[Item coordinate data]
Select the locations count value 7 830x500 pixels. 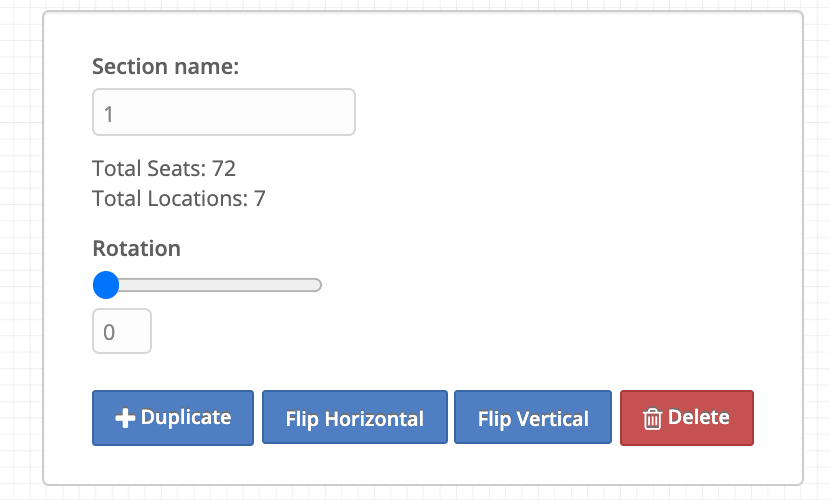(x=259, y=199)
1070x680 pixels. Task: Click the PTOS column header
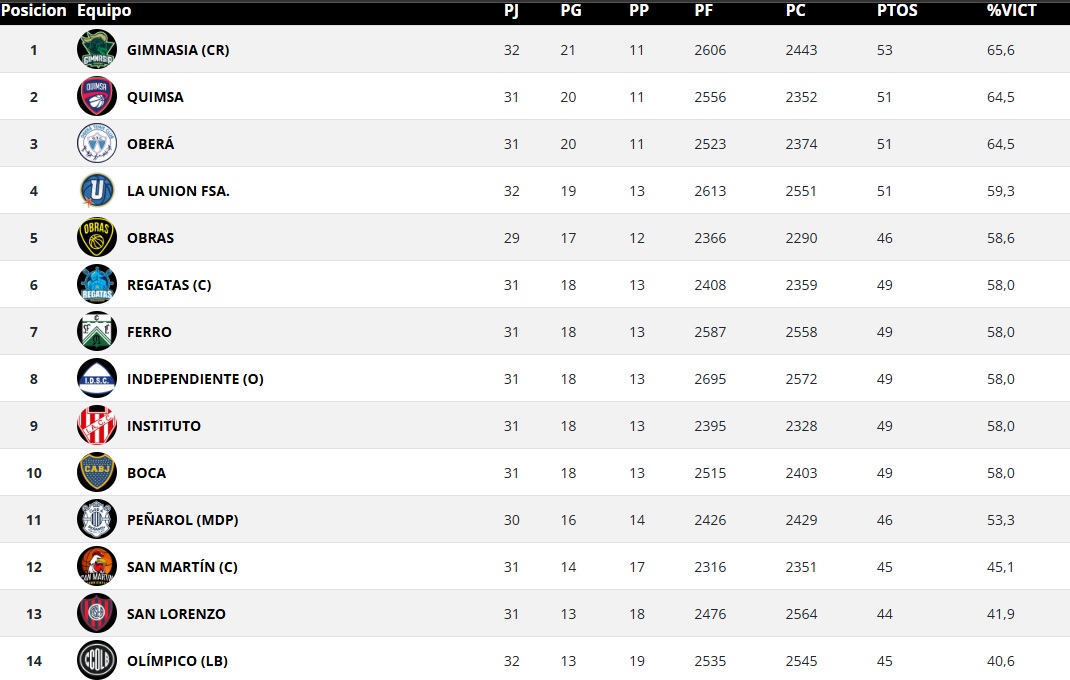897,11
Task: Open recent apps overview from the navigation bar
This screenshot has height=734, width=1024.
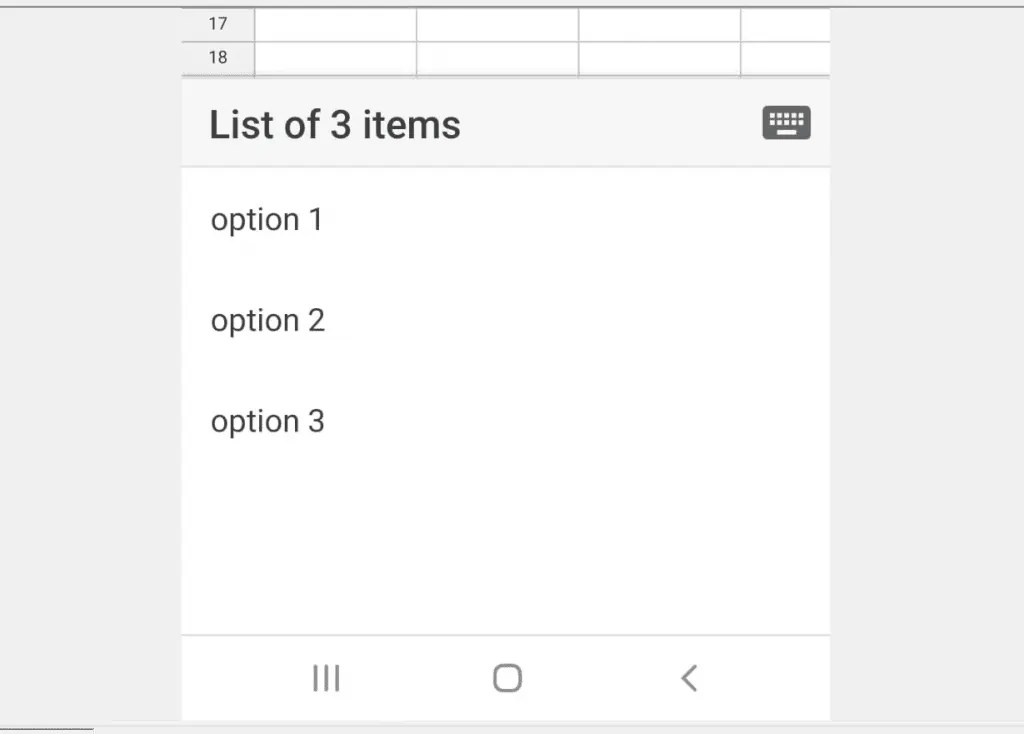Action: (x=326, y=678)
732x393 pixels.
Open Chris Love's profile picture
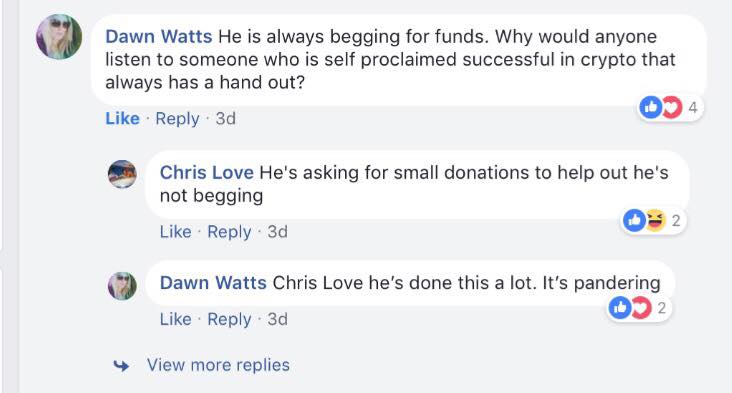[122, 174]
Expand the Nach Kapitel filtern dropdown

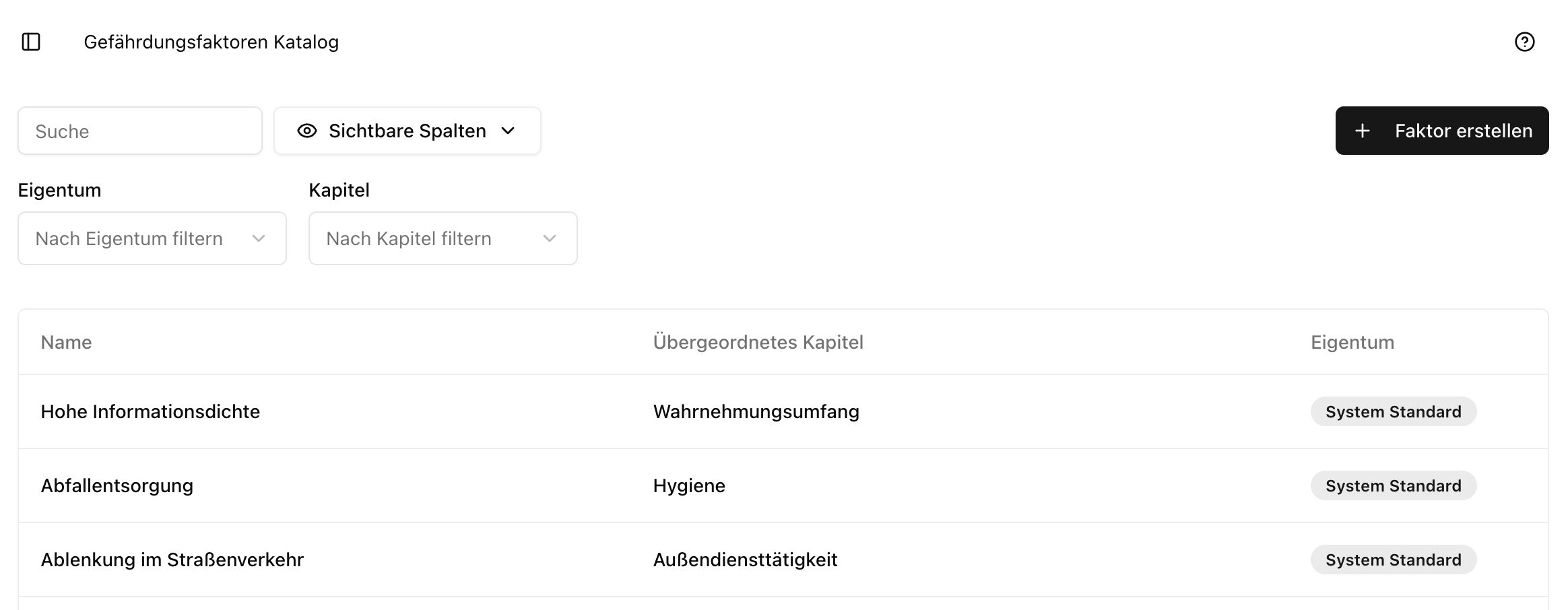pyautogui.click(x=443, y=238)
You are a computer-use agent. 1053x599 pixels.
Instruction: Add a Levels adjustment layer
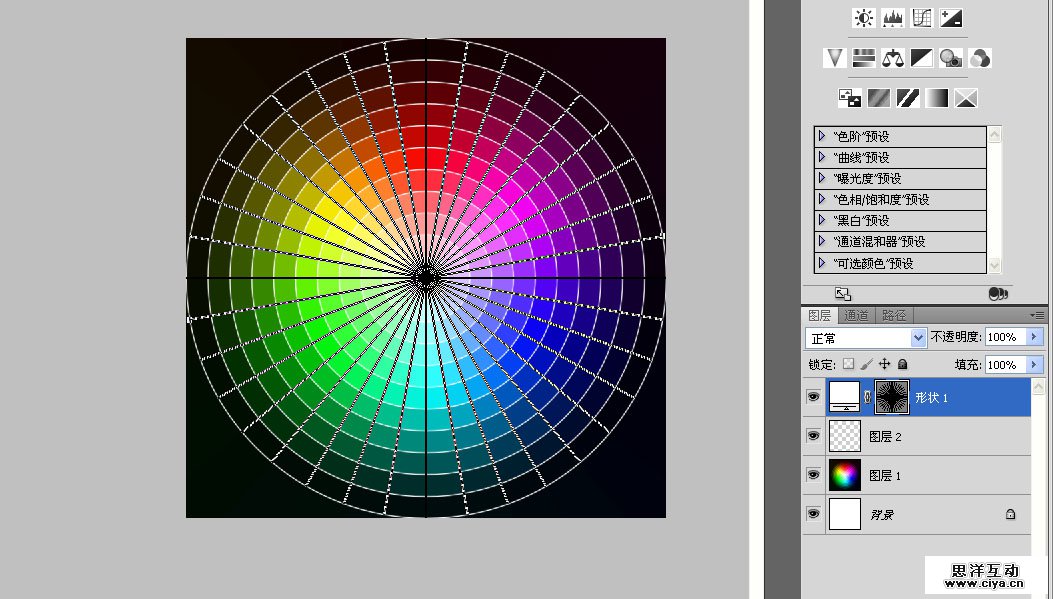(892, 18)
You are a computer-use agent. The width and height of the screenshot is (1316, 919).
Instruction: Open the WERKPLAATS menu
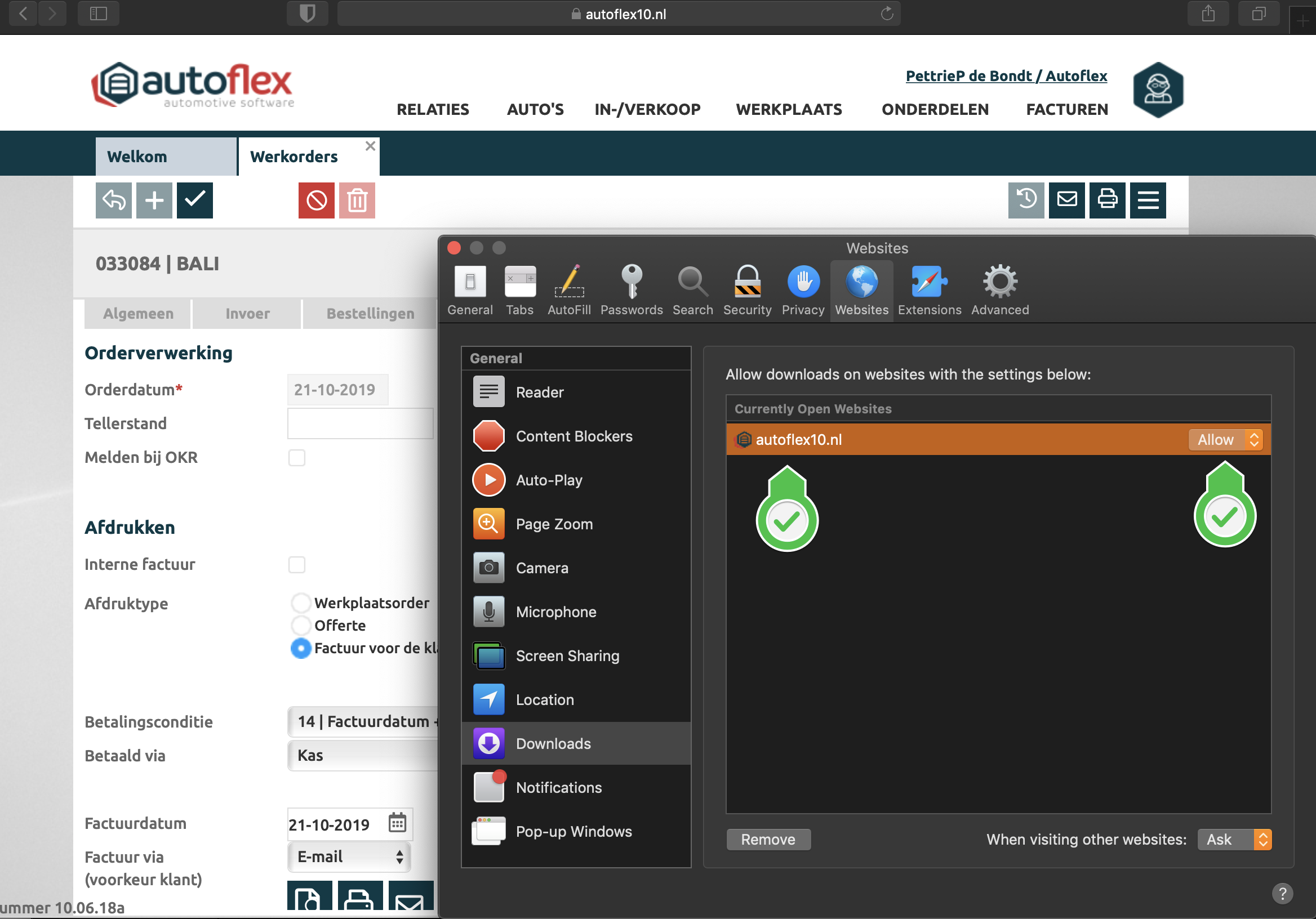[x=789, y=109]
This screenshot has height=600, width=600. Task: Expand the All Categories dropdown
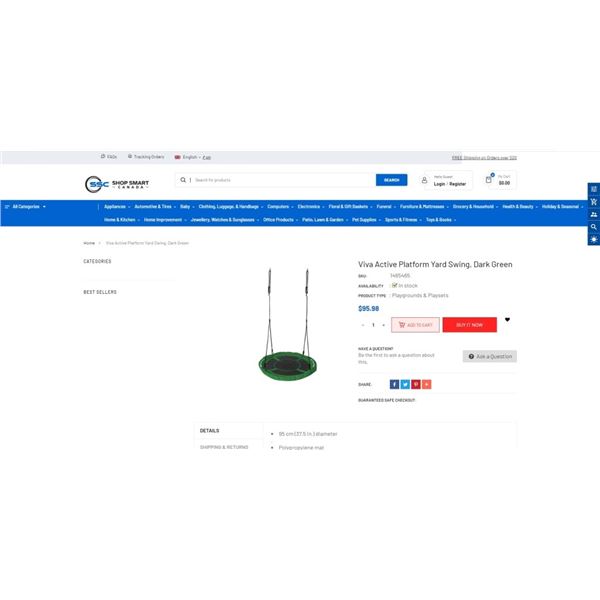tap(26, 207)
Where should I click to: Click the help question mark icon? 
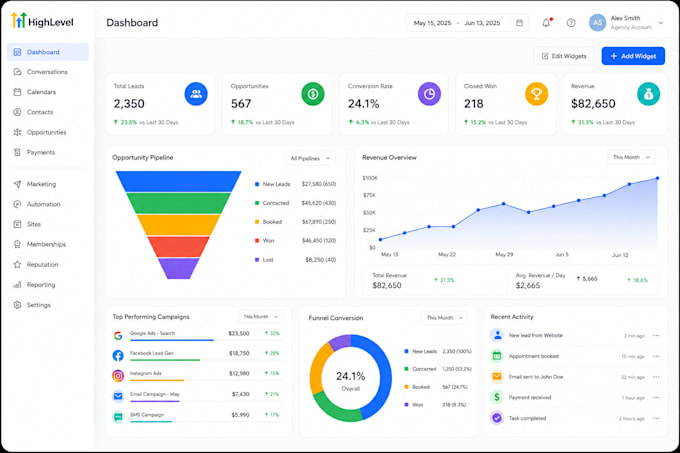click(571, 23)
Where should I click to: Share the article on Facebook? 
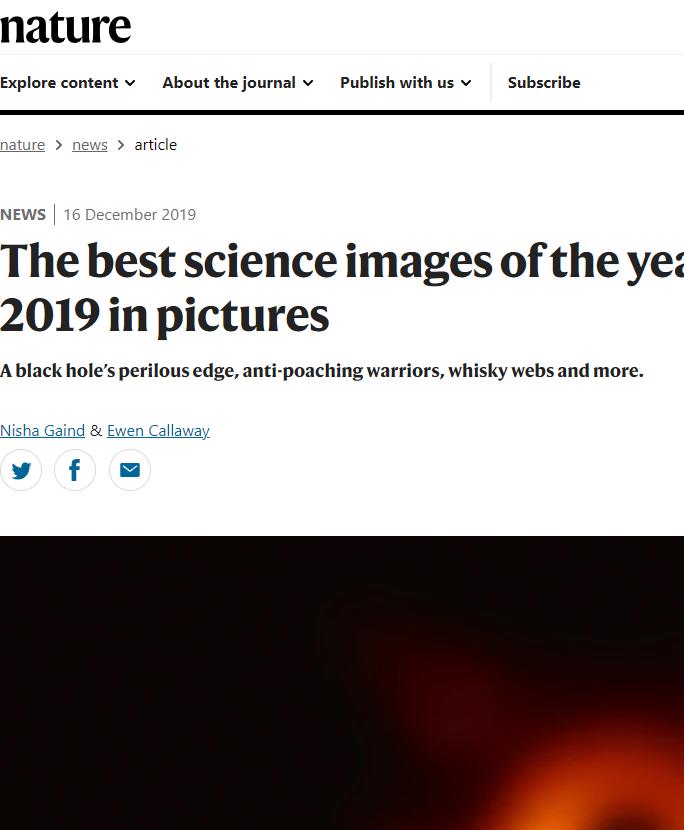pyautogui.click(x=75, y=470)
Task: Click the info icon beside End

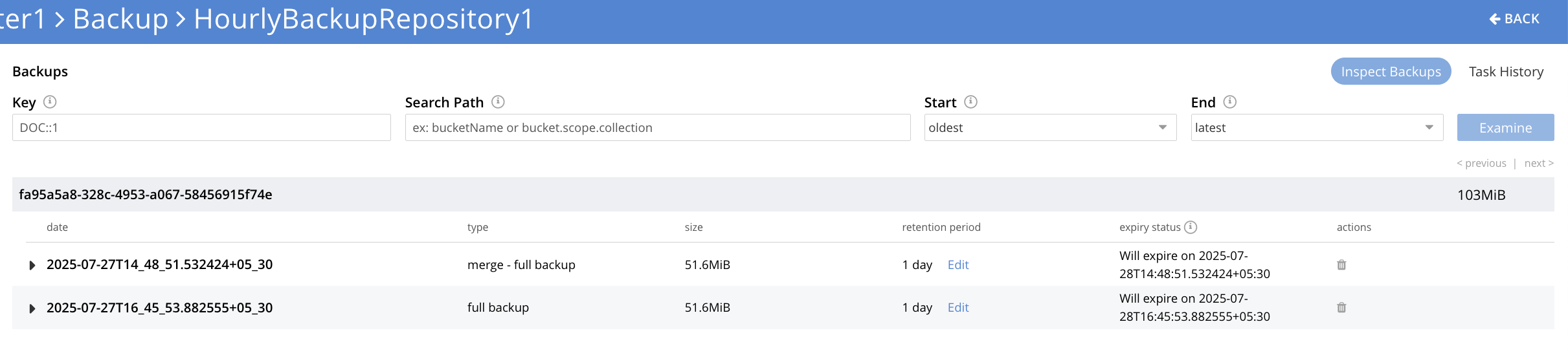Action: coord(1230,102)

# GOAL OF THE EXERCISE
Rewrite the material as a JSON list of strings, one string per line, beginning at the line that contains "This screenshot has height=600, width=600." and continuing through the end of the material. Leave out blank lines and the pictures.

# REPLY TO THE EXERCISE
[
  "This screenshot has height=600, width=600. Task: Expand the All Categories dropdown",
  "tap(26, 207)",
  "Where should I click to: Click the help question mark icon? ",
  "click(571, 23)",
  "Where should I click to: Share the article on Facebook? ",
  "pyautogui.click(x=75, y=470)",
  "Task: Click the info icon beside End",
  "Action: coord(1230,102)"
]